Lá le Pádraig Newsflash
In a pre-holiday crackdown intended to improve the quality of St Patrick's Day, Garda have today rounded up the following groups of people for offences under Section 35 (Amended) of the Annoying the Diaspora Act:
1. Anyone from Dublin who think its funny to don a ginger fright wig, a green bowler hat, or a kiss me I'm Irish tee-shirt just because that's what they do in New York.
2. Fuckwits from anywhere on earth who thinks its ok to wear a ginger wig, a green bowler hat, or a kiss me I'm Irish tee-shirt on the island of Ireland, period.
3. Arseholes who say to anyone who will listen 'You know, in New York they dye the beer green. They're mad the yanks, so they are.'
4. Sanctimonious bastards who feel obliged to remind you that 'it's supposed to be a religious festival, you know.'
5. Complete maggots who give up drink for Lent and then get spectacularly blitzed the day before, during and the day after St Patrick's and then immediately re-assume the high moral ground before their hangover is cold in its grave.
6. Utter gobshites who patronize Irish-American visitors by insisting that only the indigenous Irish know how Saint Pat's should be really celebrated. Unless your idea of a celebration is watching a few auld floats loaded with livestock, a pipe band led by a bedraggled wolfhound and some priests trundle by in the rain, they don't. The yanks have always done it better.

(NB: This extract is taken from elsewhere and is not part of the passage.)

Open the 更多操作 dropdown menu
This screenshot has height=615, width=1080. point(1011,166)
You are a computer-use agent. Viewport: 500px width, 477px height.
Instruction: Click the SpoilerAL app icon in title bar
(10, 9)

7. Irritating puss faces who challenge anyone with an English accent their right to wear the shamrock, paint their face green white and orange, or enter an informal Shane McGowan drinkalike competition for the duration of the festival.
8. Armchair republicans who think wearing a Celtic replica shirt and singing a few Wolfe Tone come all ye's demonstrates the purest love of their cultural identity. A special dispensation from this section exists for anyone who grew up under the aegis of the Prevention of Terrorism Act or the NI Special Powers legislation.

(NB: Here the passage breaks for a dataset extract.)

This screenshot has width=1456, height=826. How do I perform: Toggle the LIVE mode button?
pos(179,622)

9. Traditional musicians in paid sessions who act like they're Druidic guardians of Holy Celtic culture rather than hired banjos who couldn't get a gig anywhere else and who shush loudly while some amadán destroys The Lonesome Boatman on a tin whistle.

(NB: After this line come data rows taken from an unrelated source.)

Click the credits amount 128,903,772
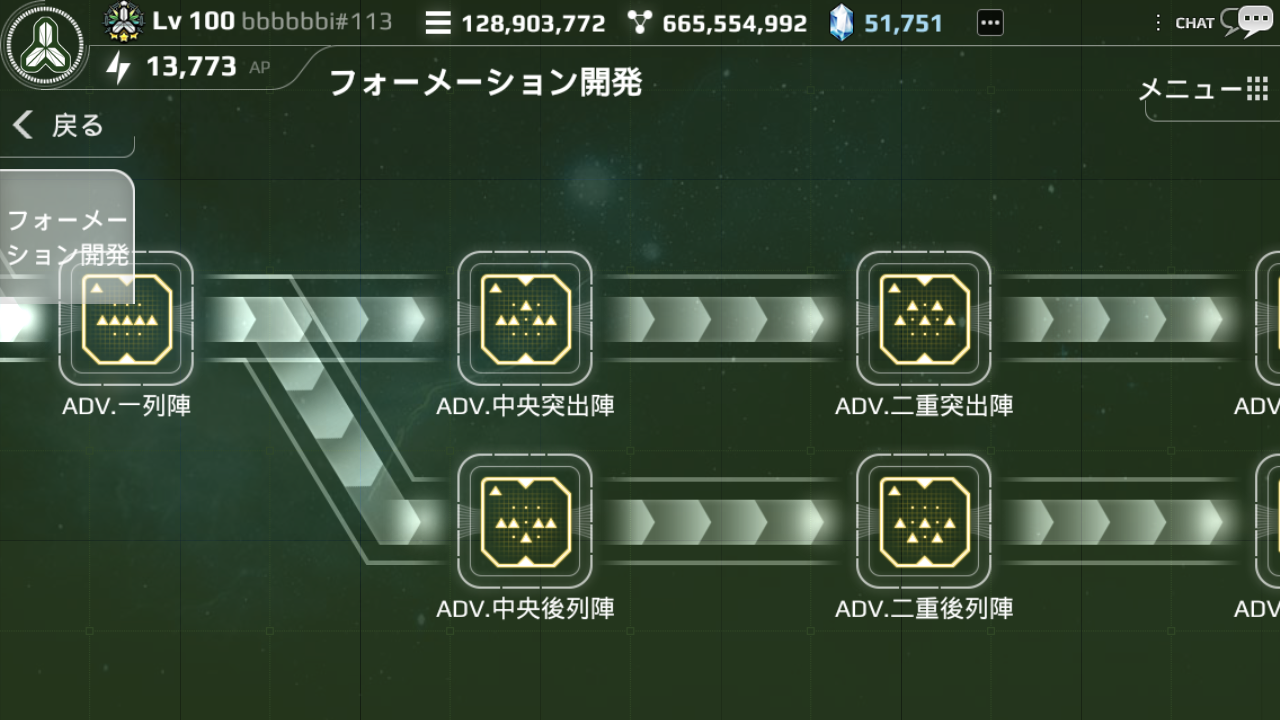This screenshot has height=720, width=1280. click(x=533, y=23)
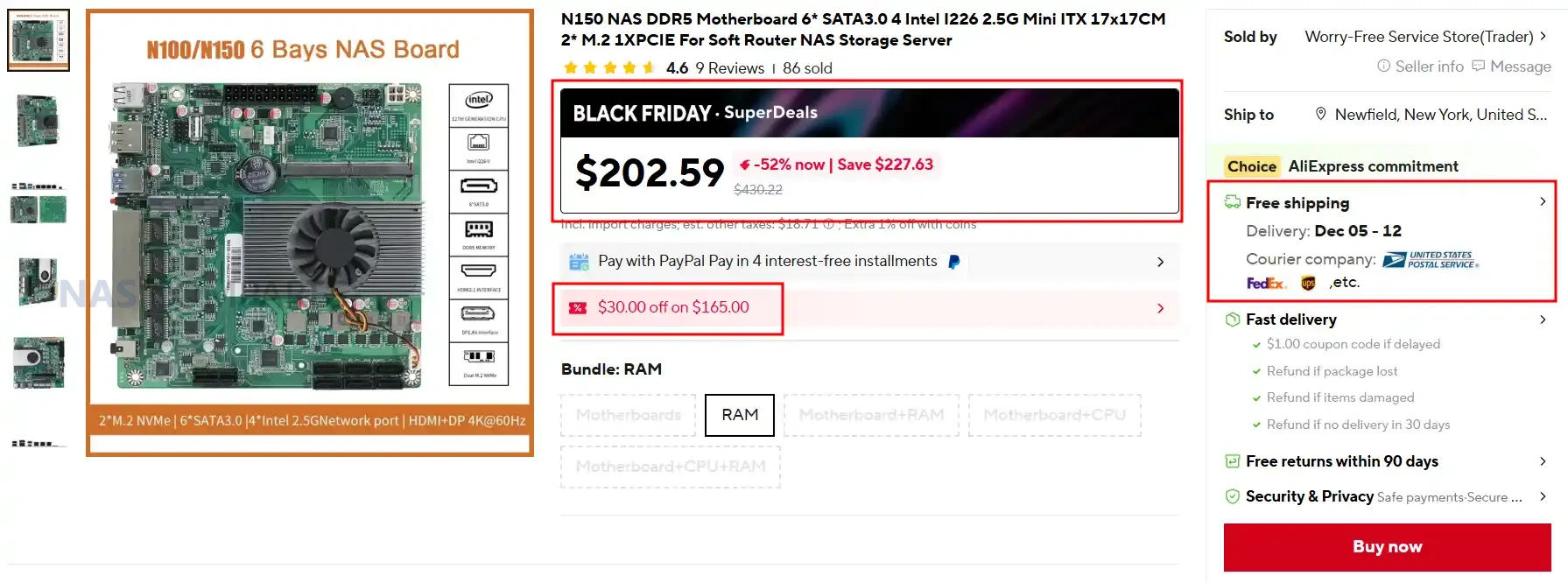Click the red coupon ticket icon
Viewport: 1568px width, 583px height.
[x=578, y=307]
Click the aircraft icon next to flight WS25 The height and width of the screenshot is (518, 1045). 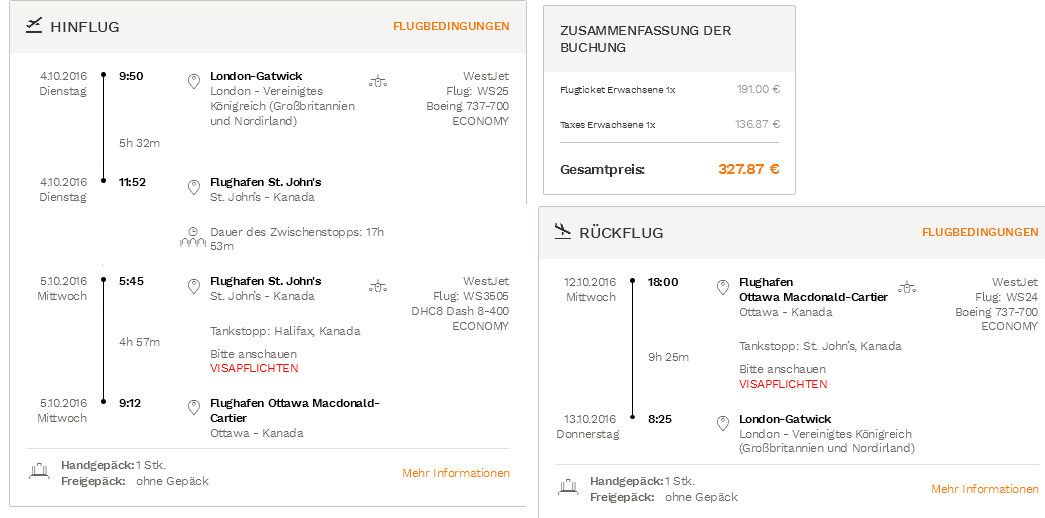point(378,82)
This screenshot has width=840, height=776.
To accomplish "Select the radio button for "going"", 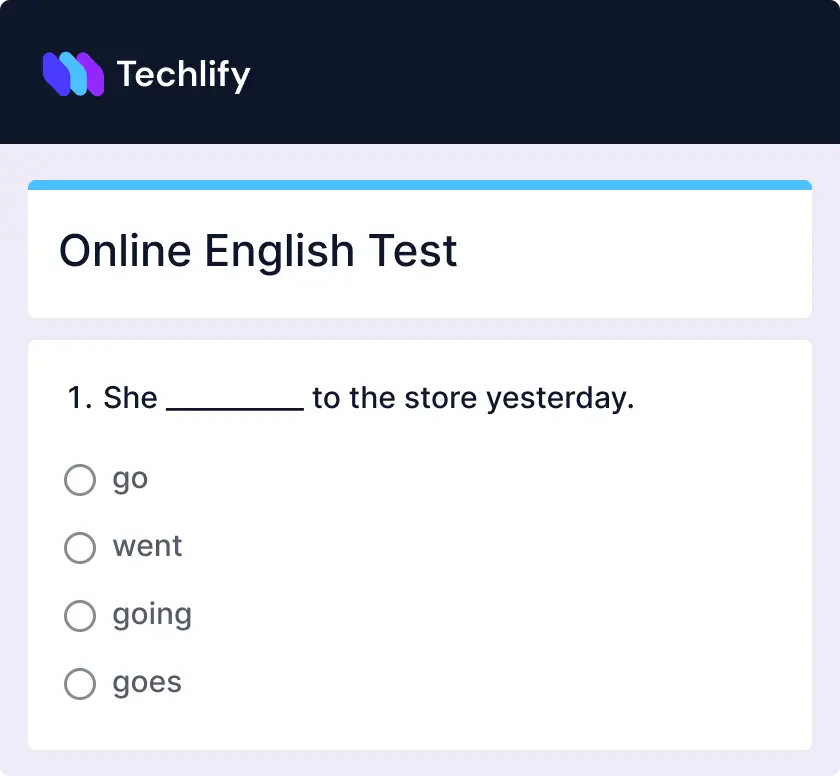I will click(80, 616).
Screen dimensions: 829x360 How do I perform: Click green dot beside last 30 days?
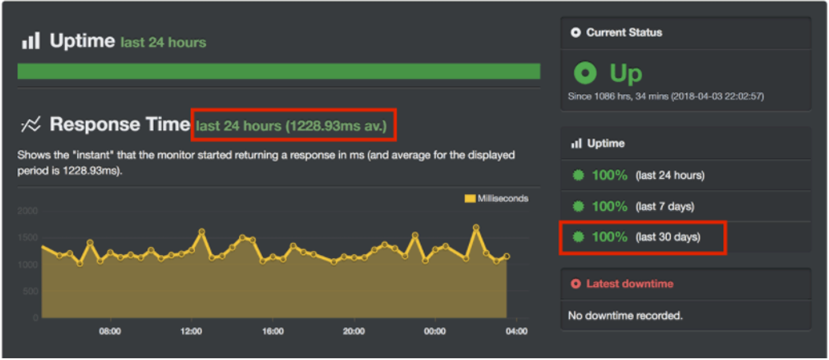578,237
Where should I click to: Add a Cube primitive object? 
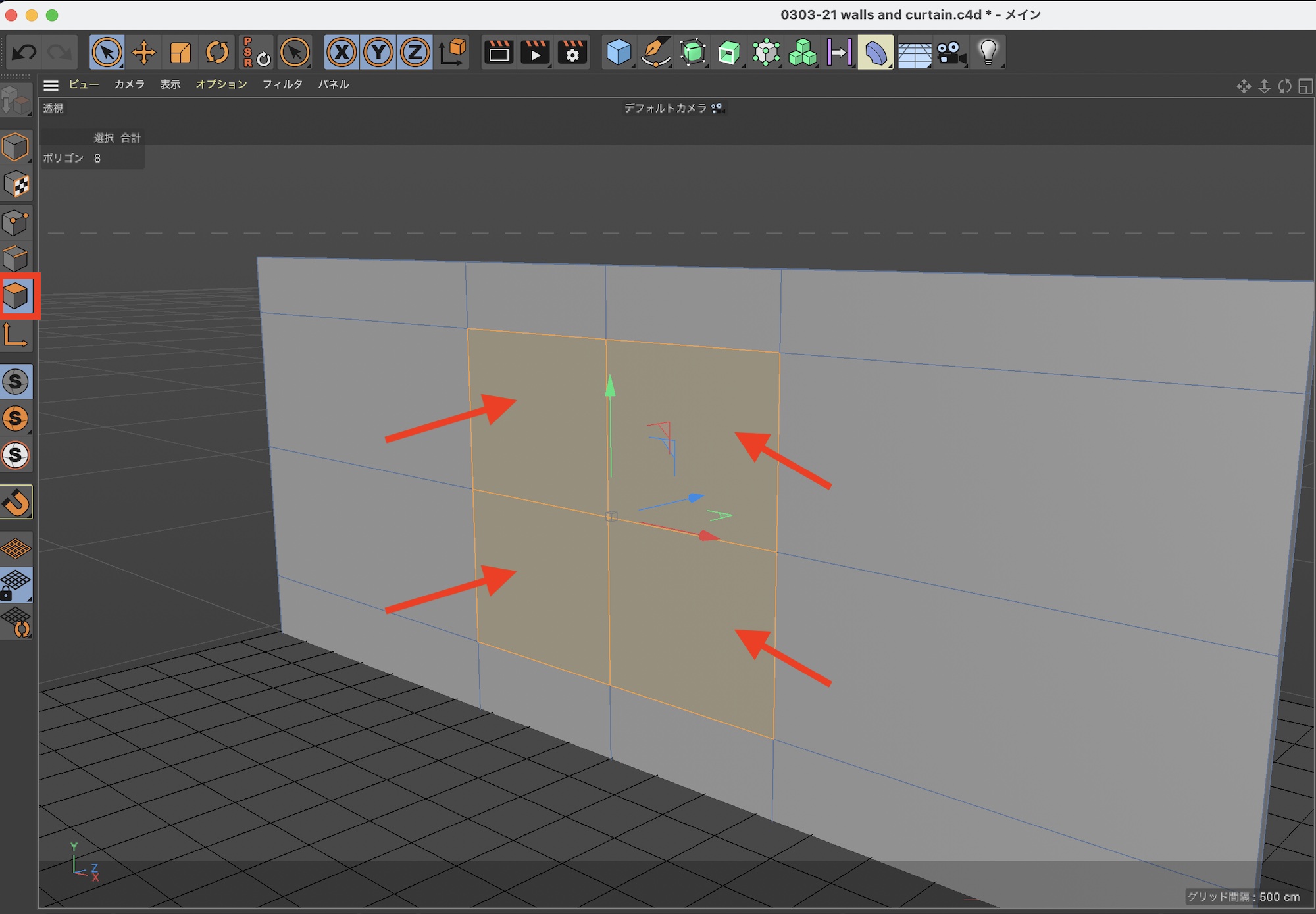[618, 53]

10. Cute whoor bar owners who add a St Patrick's Day surcharge to their already over-inflated prices.
11. The same whoors who add a cover charge to pay for the dubious services of the musicians in section 9. And then pocket the difference between the charge and what they actually pay.
12. Community arts gobdaws who think Macnas is something to be emulated, rather than utterly eradicated like the street theatre plague carrier it is, and who dress under-nourished kids from Dolphins Barn up like survivors of a nuclear holocaust, smear their faces in manure and force them out half naked on to the streets in March.
13. RTE TV commentators watching the parade who say things like 'It's all got too much for someone there' Or 'Isn't that (insert minor celeb here) there? S/he looks like s/he's having a day of it.' Or 'Today's the day everyone wishes they were Irish' (usually said just after the camera picks out a black, brown or yellow face in the crowd).
14. Anyone, anywhere who calls the day in question 'St Patty's'.
15. Helpful head the balls who suggest dyeing the Liffey green, like they do in New York, having failed to notice it already is green, like 365.
16. Smug sleeveens who preface every conversation on the day with 'Did I tell you about the time I spent St Pat's in an Irish theme bar in Latvia/tagging jaguars in the Orinoco Basin/amongst the headhunting tribes of the Seepik Highlands who worship Prince Philip as a god? Boy, them boys could sup stout.'
17. Any begrudging bollocks who fails to understand that St Patrick's Day festivities are for migrants. We invented them and we own the copyright. It's the one day wherever you find yourself in the world that it's ok to be a Paddy. Except possibly in Ireland.
Have a nice time, folks, but be careful out there.